— Start PROVIDED DATA —

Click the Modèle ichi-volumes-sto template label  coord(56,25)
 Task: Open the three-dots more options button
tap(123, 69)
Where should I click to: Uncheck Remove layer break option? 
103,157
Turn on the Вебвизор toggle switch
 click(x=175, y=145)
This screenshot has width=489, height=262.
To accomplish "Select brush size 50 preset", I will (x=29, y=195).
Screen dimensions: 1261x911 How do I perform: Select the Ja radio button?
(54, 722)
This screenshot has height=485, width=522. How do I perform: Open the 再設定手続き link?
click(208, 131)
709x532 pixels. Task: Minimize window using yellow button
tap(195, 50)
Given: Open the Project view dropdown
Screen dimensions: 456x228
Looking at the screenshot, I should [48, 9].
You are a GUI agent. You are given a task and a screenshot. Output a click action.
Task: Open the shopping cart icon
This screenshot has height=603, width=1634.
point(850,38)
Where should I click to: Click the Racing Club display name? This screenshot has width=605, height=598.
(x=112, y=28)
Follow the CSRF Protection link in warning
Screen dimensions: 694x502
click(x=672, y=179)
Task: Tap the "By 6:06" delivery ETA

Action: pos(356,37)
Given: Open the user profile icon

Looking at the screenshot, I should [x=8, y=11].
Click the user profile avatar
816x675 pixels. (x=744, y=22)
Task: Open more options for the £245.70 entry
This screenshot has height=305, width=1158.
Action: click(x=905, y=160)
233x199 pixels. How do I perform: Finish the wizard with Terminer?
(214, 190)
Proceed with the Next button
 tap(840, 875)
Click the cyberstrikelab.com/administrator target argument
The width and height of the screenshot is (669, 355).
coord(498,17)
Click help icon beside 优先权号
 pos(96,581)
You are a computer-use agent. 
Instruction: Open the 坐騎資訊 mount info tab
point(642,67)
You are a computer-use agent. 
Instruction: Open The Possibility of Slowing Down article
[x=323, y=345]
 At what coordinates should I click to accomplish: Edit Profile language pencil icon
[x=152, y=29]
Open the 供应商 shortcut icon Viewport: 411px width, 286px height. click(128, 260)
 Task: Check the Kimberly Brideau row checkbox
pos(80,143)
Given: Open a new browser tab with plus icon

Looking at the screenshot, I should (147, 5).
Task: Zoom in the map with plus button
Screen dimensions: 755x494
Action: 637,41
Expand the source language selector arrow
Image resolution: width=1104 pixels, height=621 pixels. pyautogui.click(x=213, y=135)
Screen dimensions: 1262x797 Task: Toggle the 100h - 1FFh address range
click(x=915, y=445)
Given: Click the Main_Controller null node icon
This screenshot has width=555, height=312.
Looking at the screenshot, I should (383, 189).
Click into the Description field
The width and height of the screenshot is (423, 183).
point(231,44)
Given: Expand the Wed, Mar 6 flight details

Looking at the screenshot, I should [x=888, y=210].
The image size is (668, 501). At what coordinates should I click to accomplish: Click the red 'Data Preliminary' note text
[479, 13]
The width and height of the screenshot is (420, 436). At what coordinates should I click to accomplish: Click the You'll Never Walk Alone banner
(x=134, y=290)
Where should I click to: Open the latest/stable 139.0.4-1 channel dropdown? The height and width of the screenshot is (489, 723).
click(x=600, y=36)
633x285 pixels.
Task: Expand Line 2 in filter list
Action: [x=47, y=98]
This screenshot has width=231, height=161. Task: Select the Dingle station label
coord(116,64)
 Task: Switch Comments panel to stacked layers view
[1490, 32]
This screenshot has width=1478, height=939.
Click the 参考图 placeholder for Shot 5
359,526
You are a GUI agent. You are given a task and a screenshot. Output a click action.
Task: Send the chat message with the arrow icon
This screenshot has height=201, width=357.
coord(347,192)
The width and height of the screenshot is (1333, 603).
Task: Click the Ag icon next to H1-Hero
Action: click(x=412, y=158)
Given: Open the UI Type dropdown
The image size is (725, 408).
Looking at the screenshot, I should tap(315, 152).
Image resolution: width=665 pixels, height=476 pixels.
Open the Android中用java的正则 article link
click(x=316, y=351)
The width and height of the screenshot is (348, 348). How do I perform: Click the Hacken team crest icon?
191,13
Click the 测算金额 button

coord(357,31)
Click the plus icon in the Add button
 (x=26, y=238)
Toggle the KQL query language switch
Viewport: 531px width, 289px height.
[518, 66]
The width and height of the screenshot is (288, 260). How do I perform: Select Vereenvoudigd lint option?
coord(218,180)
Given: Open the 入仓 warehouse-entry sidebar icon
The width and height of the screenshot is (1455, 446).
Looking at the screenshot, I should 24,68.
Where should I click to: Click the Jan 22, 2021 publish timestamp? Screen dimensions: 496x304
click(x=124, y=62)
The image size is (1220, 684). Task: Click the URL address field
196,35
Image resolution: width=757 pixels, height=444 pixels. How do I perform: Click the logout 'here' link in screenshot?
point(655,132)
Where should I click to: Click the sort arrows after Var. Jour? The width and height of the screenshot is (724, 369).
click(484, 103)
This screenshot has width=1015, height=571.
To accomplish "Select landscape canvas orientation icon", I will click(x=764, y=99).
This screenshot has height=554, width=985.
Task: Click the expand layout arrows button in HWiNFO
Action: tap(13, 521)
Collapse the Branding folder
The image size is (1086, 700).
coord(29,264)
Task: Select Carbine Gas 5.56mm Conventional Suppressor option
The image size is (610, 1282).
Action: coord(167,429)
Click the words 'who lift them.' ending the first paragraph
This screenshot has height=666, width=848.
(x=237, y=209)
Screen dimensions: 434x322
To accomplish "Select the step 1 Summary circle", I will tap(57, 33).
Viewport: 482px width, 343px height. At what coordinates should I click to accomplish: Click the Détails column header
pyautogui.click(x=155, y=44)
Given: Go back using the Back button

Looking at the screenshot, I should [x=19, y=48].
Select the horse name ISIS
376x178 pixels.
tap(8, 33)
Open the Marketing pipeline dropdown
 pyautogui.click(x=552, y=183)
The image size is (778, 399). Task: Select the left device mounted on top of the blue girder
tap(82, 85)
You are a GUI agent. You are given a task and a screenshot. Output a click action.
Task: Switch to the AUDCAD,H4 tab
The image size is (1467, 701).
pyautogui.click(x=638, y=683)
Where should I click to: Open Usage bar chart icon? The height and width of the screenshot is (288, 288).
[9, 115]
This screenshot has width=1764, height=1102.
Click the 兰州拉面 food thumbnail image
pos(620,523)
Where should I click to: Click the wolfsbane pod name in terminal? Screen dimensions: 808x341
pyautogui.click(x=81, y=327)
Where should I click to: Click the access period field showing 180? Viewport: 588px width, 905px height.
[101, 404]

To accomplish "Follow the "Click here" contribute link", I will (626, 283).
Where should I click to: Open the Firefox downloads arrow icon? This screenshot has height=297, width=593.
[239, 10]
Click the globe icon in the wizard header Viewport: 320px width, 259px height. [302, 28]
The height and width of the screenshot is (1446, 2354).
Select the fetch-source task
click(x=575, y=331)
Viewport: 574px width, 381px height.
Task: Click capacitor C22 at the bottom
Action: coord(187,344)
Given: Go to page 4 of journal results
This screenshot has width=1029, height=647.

— End PROVIDED DATA —

WHAT YOU SHOULD DO: Rewrite these lines with every "Where should I click to" swapped for "What should I click to", leaving everything else unchanged.

SOLUTION TO THIS PROBLEM:
Click the Modèle ichi-volumes-sto template label  coord(56,25)
 Task: Open the three-dots more options button
tap(123, 69)
What should I click to: Uncheck Remove layer break option? 
103,157
Turn on the Вебвизор toggle switch
 click(x=175, y=145)
This screenshot has width=489, height=262.
To accomplish "Select brush size 50 preset", I will (x=29, y=195).
Screen dimensions: 1261x911 How do I perform: Select the Ja radio button?
(54, 722)
This screenshot has height=485, width=522. How do I perform: Open the 再設定手続き link?
click(208, 131)
709x532 pixels. Task: Minimize window using yellow button
tap(195, 50)
Given: Open the Project view dropdown
Screen dimensions: 456x228
Looking at the screenshot, I should [48, 9].
You are a GUI agent. You are given a task and a screenshot. Output a click action.
Task: Open the shopping cart icon
This screenshot has height=603, width=1634.
point(850,38)
What should I click to: Click the Racing Club display name? This screenshot has width=605, height=598.
(x=112, y=28)
Follow the CSRF Protection link in warning
Screen dimensions: 694x502
click(x=672, y=179)
Task: Tap the "By 6:06" delivery ETA

Action: pos(356,37)
Given: Open the user profile icon

Looking at the screenshot, I should [x=8, y=11].
Click the user profile avatar
816x675 pixels. (x=744, y=22)
Task: Open more options for the £245.70 entry
This screenshot has height=305, width=1158.
Action: click(x=905, y=160)
233x199 pixels. How do I perform: Finish the wizard with Terminer?
(214, 190)
Proceed with the Next button
 tap(840, 875)
Click the cyberstrikelab.com/administrator target argument
The width and height of the screenshot is (669, 355).
coord(498,17)
Click help icon beside 优先权号
 pos(96,581)
You are a computer-use agent. 
Instruction: Open the 坐騎資訊 mount info tab
point(642,67)
You are a computer-use agent. 
Instruction: Open The Possibility of Slowing Down article
[x=323, y=345]
 At what coordinates should I click to accomplish: Edit Profile language pencil icon
[x=152, y=29]
Open the 供应商 shortcut icon Viewport: 411px width, 286px height. click(128, 260)
 Task: Check the Kimberly Brideau row checkbox
pos(80,143)
Given: Open a new browser tab with plus icon

Looking at the screenshot, I should (147, 5).
Task: Zoom in the map with plus button
Screen dimensions: 755x494
Action: 637,41
Expand the source language selector arrow
Image resolution: width=1104 pixels, height=621 pixels. pyautogui.click(x=213, y=135)
Screen dimensions: 1262x797 Task: Toggle the 100h - 1FFh address range
click(x=915, y=445)
Given: Click the Main_Controller null node icon
This screenshot has width=555, height=312.
Looking at the screenshot, I should (383, 189).
Click into the Description field
The width and height of the screenshot is (423, 183).
point(231,44)
Given: Expand the Wed, Mar 6 flight details

Looking at the screenshot, I should [x=888, y=210].
The image size is (668, 501). At what coordinates should I click to accomplish: Click the red 'Data Preliminary' note text
[479, 13]
The width and height of the screenshot is (420, 436). At what coordinates should I click to accomplish: Click the You'll Never Walk Alone banner
(x=134, y=290)
What should I click to: Open the latest/stable 139.0.4-1 channel dropdown? The height and width of the screenshot is (489, 723).
click(x=600, y=36)
633x285 pixels.
Task: Expand Line 2 in filter list
Action: [x=47, y=98]
This screenshot has width=231, height=161. Task: Select the Dingle station label
coord(116,64)
 Task: Switch Comments panel to stacked layers view
[1490, 32]
This screenshot has width=1478, height=939.
Click the 参考图 placeholder for Shot 5
359,526
You are a GUI agent. You are given a task and a screenshot. Output a click action.
Task: Send the chat message with the arrow icon
This screenshot has height=201, width=357.
coord(347,192)
The width and height of the screenshot is (1333, 603).
Task: Click the Ag icon next to H1-Hero
Action: click(x=412, y=158)
Given: Open the UI Type dropdown
The image size is (725, 408).
Looking at the screenshot, I should tap(315, 152).
Image resolution: width=665 pixels, height=476 pixels.
Open the Android中用java的正则 article link
click(x=316, y=351)
The width and height of the screenshot is (348, 348). How do I perform: Click the Hacken team crest icon?
191,13
Click the 测算金额 button

coord(357,31)
Click the plus icon in the Add button
 (x=26, y=238)
Toggle the KQL query language switch
Viewport: 531px width, 289px height.
[518, 66]
The width and height of the screenshot is (288, 260). How do I perform: Select Vereenvoudigd lint option?
coord(218,180)
Given: Open the 入仓 warehouse-entry sidebar icon
The width and height of the screenshot is (1455, 446).
Looking at the screenshot, I should 24,68.
What should I click to: Click the Jan 22, 2021 publish timestamp? Screen dimensions: 496x304
click(x=124, y=62)
The image size is (1220, 684). Task: Click the URL address field
196,35
Image resolution: width=757 pixels, height=444 pixels. How do I perform: Click the logout 'here' link in screenshot?
point(655,132)
What should I click to: Click the sort arrows after Var. Jour? The width and height of the screenshot is (724, 369).
click(484, 103)
This screenshot has width=1015, height=571.
To accomplish "Select landscape canvas orientation icon", I will click(x=764, y=99).
This screenshot has height=554, width=985.
Task: Click the expand layout arrows button in HWiNFO
Action: tap(13, 521)
Collapse the Branding folder
The image size is (1086, 700).
coord(29,264)
Task: Select Carbine Gas 5.56mm Conventional Suppressor option
The image size is (610, 1282).
Action: coord(167,429)
Click the words 'who lift them.' ending the first paragraph
This screenshot has height=666, width=848.
(x=237, y=209)
Screen dimensions: 434x322
To accomplish "Select the step 1 Summary circle", I will tap(57, 33).
Viewport: 482px width, 343px height. At what coordinates should I click to accomplish: Click the Détails column header
pyautogui.click(x=155, y=44)
Given: Go back using the Back button

Looking at the screenshot, I should [x=19, y=48].
Select the horse name ISIS
376x178 pixels.
tap(8, 33)
Open the Marketing pipeline dropdown
 pyautogui.click(x=552, y=183)
The image size is (778, 399). Task: Select the left device mounted on top of the blue girder
tap(82, 85)
You are a GUI agent. You are given a task and a screenshot. Output a click action.
Task: Switch to the AUDCAD,H4 tab
The image size is (1467, 701).
pyautogui.click(x=638, y=683)
What should I click to: Open Usage bar chart icon? The height and width of the screenshot is (288, 288).
[9, 115]
This screenshot has width=1764, height=1102.
Click the 兰州拉面 food thumbnail image
pos(620,523)
What should I click to: Click the wolfsbane pod name in terminal? Screen dimensions: 808x341
pyautogui.click(x=81, y=327)
What should I click to: Click the access period field showing 180? Viewport: 588px width, 905px height.
[101, 404]

To accomplish "Follow the "Click here" contribute link", I will (626, 283).
What should I click to: Open the Firefox downloads arrow icon? This screenshot has height=297, width=593.
[239, 10]
Click the globe icon in the wizard header Viewport: 320px width, 259px height. [302, 28]
The height and width of the screenshot is (1446, 2354).
Select the fetch-source task
click(x=575, y=331)
Viewport: 574px width, 381px height.
Task: Click capacitor C22 at the bottom
Action: coord(187,344)
Given: Go to page 4 of journal results
This screenshot has width=1029, height=647.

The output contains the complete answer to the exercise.